It sounds like a question my husband will likely and non-subtly ask my young daughters’ eventual male suitors.

In fact, if he is anything like my father who flat out asked him “what the hell are you doing with my daughter?” at their first introduction, “what’s your endgame?” will likely not be the words he uses. His will be a bit more direct, blunter, and yes, more critical.

However, I feel as though “what’s your endgame?” is a proper and appropriate question that needs to be asked, but not of those young male suitors coming for your daughter.

Nope. Alternatively, I feel that this is a question we need to be asking of parents, and one that I find me asking of myself.

What is my goal as a parent?

What is my goal for my child?

Do those goals match?

Should they?

Are they realistic?

Taking a moment each morning and each evening to ask yourself “what’s my endgame?” and “did my actions today work towards that?” is imperative if we want to ensure that our values are being sufficiently exemplified and translated for our children.
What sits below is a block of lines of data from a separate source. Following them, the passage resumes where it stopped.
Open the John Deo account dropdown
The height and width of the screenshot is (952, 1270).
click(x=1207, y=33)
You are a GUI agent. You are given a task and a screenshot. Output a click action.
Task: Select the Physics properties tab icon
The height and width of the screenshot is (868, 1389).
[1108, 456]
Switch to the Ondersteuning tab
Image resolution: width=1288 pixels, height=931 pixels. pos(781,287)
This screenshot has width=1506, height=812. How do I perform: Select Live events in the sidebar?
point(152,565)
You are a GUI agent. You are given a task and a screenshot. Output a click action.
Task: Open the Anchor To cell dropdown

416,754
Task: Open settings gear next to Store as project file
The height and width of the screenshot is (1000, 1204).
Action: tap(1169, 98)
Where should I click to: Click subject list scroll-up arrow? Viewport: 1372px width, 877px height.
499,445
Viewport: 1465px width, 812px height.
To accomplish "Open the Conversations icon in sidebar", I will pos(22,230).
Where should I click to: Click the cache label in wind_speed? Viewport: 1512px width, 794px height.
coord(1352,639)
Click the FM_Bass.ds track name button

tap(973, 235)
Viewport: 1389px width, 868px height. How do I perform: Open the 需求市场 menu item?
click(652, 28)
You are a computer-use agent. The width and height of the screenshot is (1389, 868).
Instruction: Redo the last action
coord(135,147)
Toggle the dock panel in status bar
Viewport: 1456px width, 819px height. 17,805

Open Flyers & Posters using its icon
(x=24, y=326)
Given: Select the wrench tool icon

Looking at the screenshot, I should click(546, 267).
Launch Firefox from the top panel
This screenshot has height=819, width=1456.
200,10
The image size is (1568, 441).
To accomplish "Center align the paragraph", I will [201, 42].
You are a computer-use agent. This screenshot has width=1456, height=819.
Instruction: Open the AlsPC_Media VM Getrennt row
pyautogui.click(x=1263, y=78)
It is also essential to define your endgame.

For me, my endgame is to raise children that are intelligent, well-rounded, respectful and respected. Additionally, more than anything I want my children to grow up happy, healthy, and humbly confident in their worth and abilities. That is my endgame.

Not my children’s success.

Not their job title.

Not the size of their house.

Not how many children they have or to whom, when, or how they get married.

As a parent, you must define your endgame and begin each day with your goal in mind. Once you have this established, you can then move on to asking yourself if the parenting choices you are making are going to aid in reaching your goal.

I can’t tell you how often I step outside of myself, in the middle of a frustrated response, and say in my head “What are you doing? Your reaction is not helping. This is not how you should be responding to your child”.

The fact remains that parenting is hard, and when you add in life’s daily stressors, financial worries, work tasks, relationship issues, and all the rest of it, you just do not have the calmness of mind to always act per your values or your endgame.

I also believe it’s worth noting that your endgame may not match your child’s perspective, and that is okay. That is allowed. Our children are allowed to have their own endgame, and if you raise them “right” (and by right, I mean to be healthy, well-balanced individuals) then their endgame will be just as admirable and achievable as yours.

Take some time today to define your endgame and seriously question yourself as to whether or not your actions are routinely helping you and your child reach it.